The market is simply too hot for the Oracle of Omaha’s investment tastes.
Few companies are willing to sell their businesses at a fair price. And Buffett wisely refuses to engage in bidding wars for company assets.
This leaves him with another dilemma: what to do with Berkshire’s $100 billion-plus cash pile.
As it turns out, the best value in the markets just might be under Buffett’s nose: Berkshire’s own stock.
Now, valuing Berkshire Hathaway – with its more than 90 businesses – is a nightmare for outside analysts.
But no one can value Berkshire shares better than Buffett himself.
And therein may lie Berkshire’s single best opportunity.
I’ve written before about how Berkshire amended its (rarely used) share repurchase program in July.
The new terms allow Berkshire to buy back shares anytime both Buffett and partner Charlie Munger believe the share price falls below Berkshire’s “conservatively determined intrinsic value.”
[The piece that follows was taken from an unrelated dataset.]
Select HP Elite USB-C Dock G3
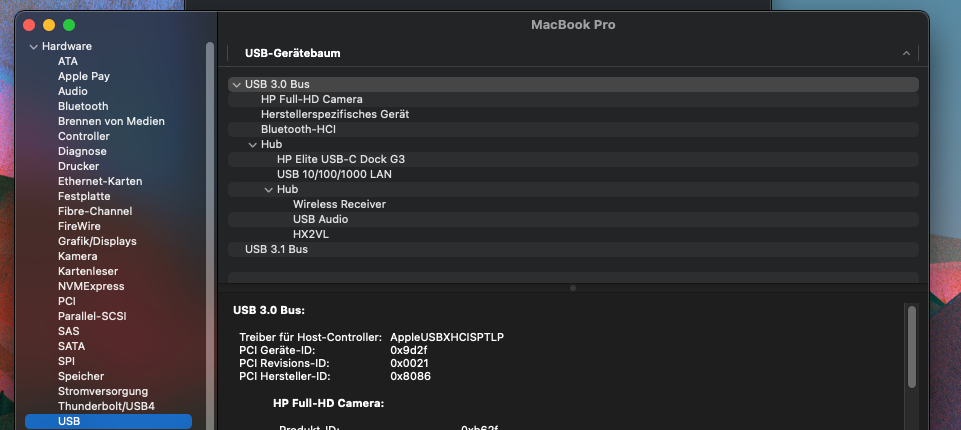The width and height of the screenshot is (961, 430). coord(340,160)
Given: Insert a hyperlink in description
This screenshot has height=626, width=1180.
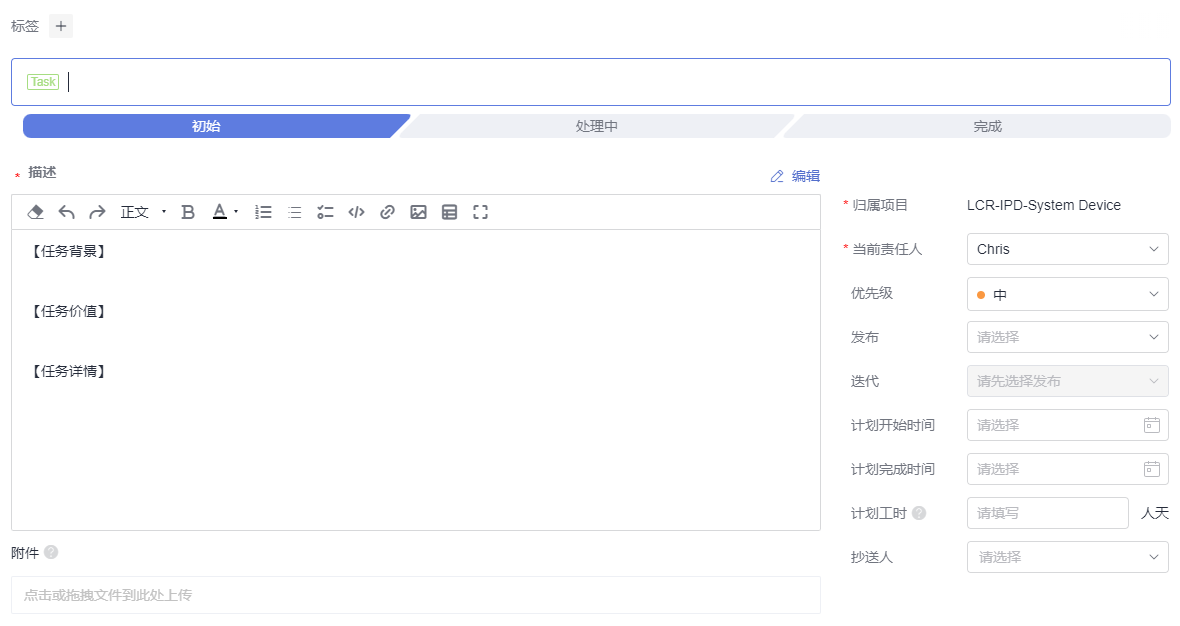Looking at the screenshot, I should tap(387, 212).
The fuzzy formulation of “conservatively determined” gave Buffett and Munger considerably more leeway than the previous 1.2 price-to-book value target price did.
Here’s the good news…
Through some simple back-of-the-envelope calculations, we can now estimate what Buffett and Munger think Berkshire stock is worth.
Digging into the company’s disclosure documents, I found that the average price Buffett paid for Berkshire’s Class A shares was $312,807.
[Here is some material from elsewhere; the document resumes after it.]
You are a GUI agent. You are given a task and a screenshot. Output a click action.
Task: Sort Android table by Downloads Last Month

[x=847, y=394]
The book value per Class A share was $228,712 on September 30, 2018.
Dividing the price Buffett paid per A share by its recent book value suggests that Buffett will likely repurchase Berkshire shares when they drop below 1.4 times book value per share.
And multiplying Berkshire’s book value of $228,712 by 1.4 leaves you with a target repurchase price of up to $320,197.
(As if on cue, the price of Berkshire A shares soared more than 5% to $323,935 the day after Berkshire’s earnings announcement.)
Now, it’s worth putting Buffett’s buyback into perspective…
Spending $928 million to buy back shares is not a big bet for Berkshire.
In fact, it’s less than 1% of its current $118 billion cash pile.
Still, the terms of the buyback have revealed crucial information about how Buffett values Berkshire’s stock…
Which will help act as a “put” – or a floor – on Berkshire’s stock price.
Knowing this one fact alone makes a strong case for buying Berkshire stock.